THU-KEG/DeepDive-4B-SFT Overview
THU-KEG/DeepDive-4B-SFT is a 4 billion parameter instruction-tuned model developed by THU-KEG, primarily designed to support advanced deep search agents. This model is a key component of the research presented in the paper "Chaining the Evidence: Robust Reinforcement Learning for Deep Search Agents with Citation-Aware Rubric Rewards." Its core innovation lies in its fine-tuning for robust reinforcement learning, specifically by leveraging citation-aware rubric rewards to improve agent performance and reliability.
Key Capabilities
- Enhanced Deep Search: Optimized for tasks requiring agents to perform in-depth information retrieval and evidence chaining.
- Citation-Aware Rewards: Integrates a novel reward mechanism that considers citation quality and relevance, leading to more robust learning.
- Reinforcement Learning Integration: Designed to be a foundational component for developing sophisticated RL-based search agents.

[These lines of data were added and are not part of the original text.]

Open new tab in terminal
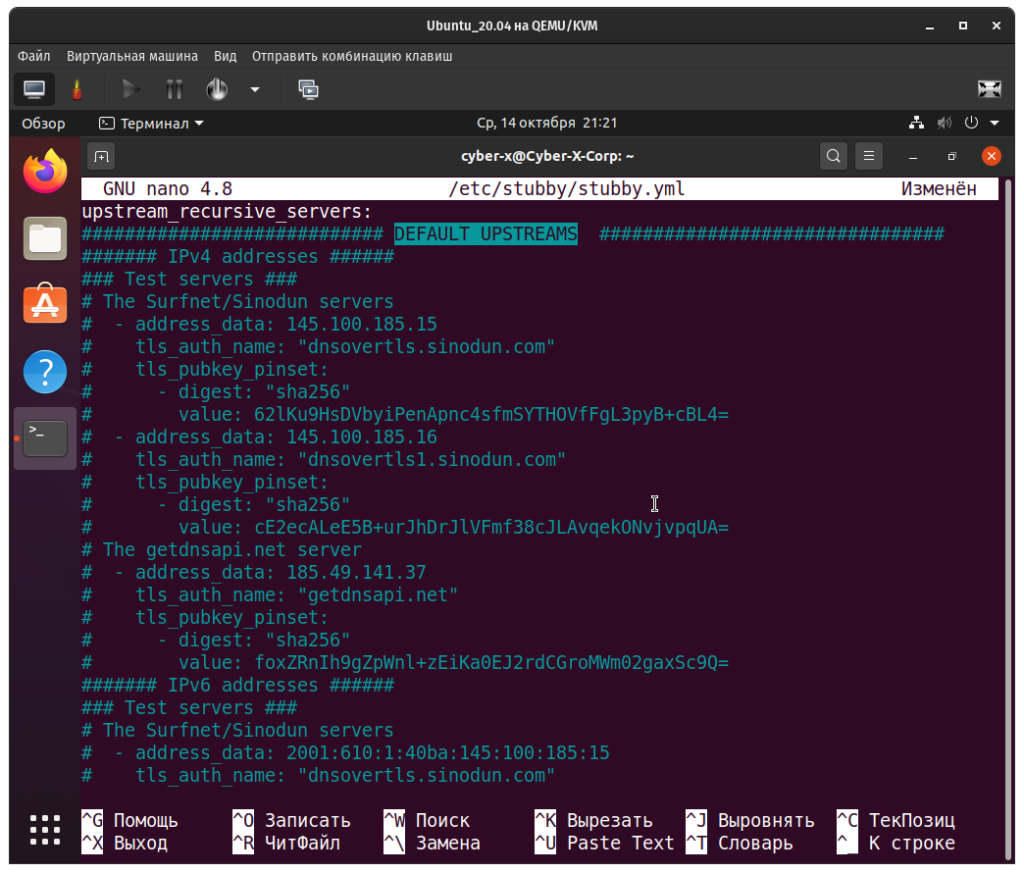 coord(100,156)
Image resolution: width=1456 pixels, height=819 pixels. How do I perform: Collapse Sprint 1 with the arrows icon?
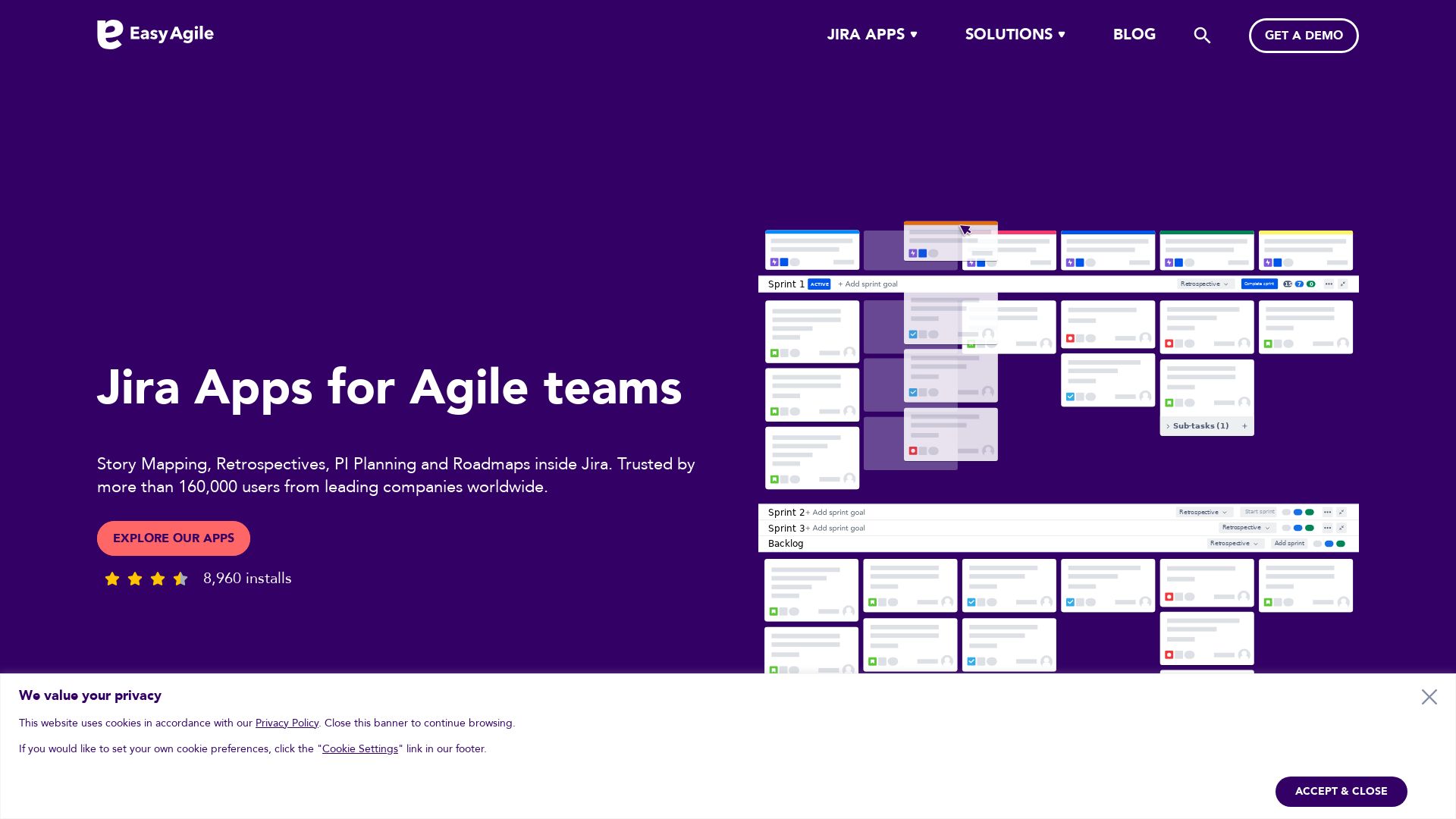(x=1343, y=284)
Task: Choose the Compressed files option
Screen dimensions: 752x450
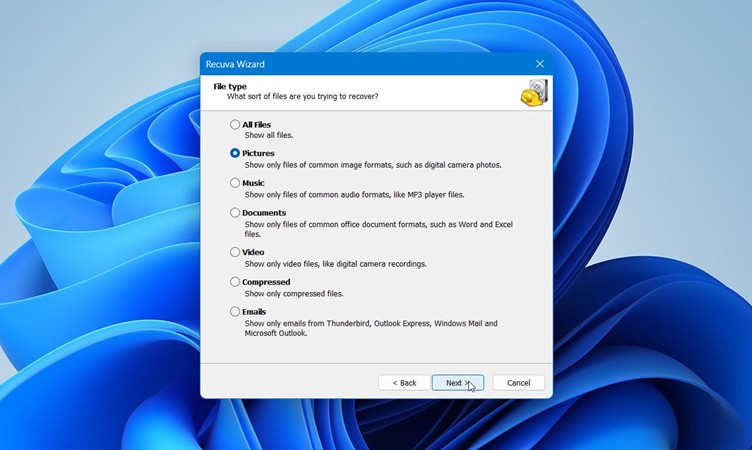Action: tap(235, 282)
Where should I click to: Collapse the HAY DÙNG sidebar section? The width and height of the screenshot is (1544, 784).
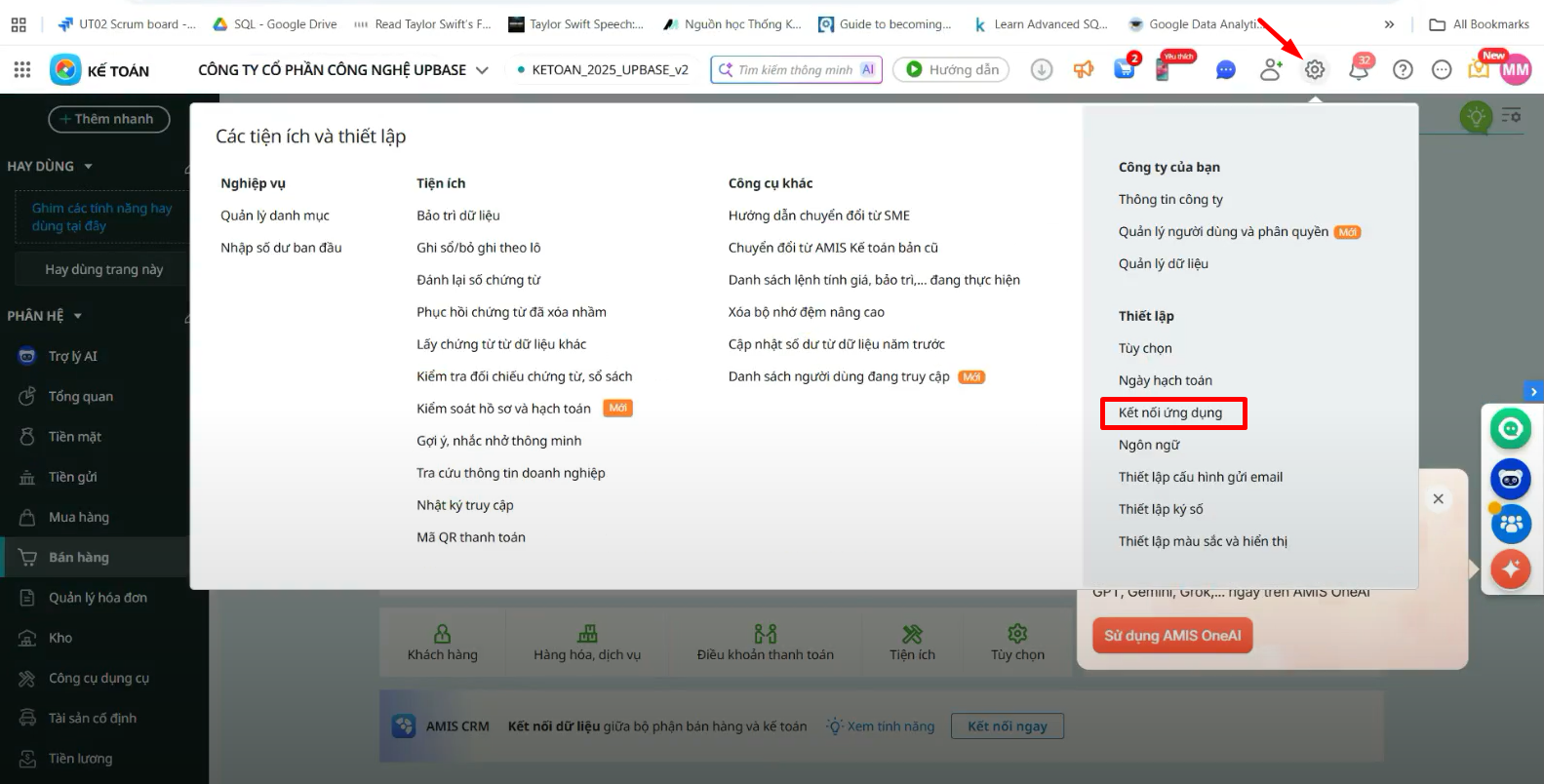[x=89, y=167]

- Large Context Window: Features a 32768-token context length, enabling the processing of extensive search results and complex queries.
Good For
- Researchers and developers working on advanced search agents and information retrieval systems.
- Applications requiring robust evidence-based reasoning and citation analysis.
- Experiments in reinforcement learning for complex, knowledge-intensive tasks.
- Projects that benefit from a model specifically trained to understand and utilize contextual evidence from diverse sources.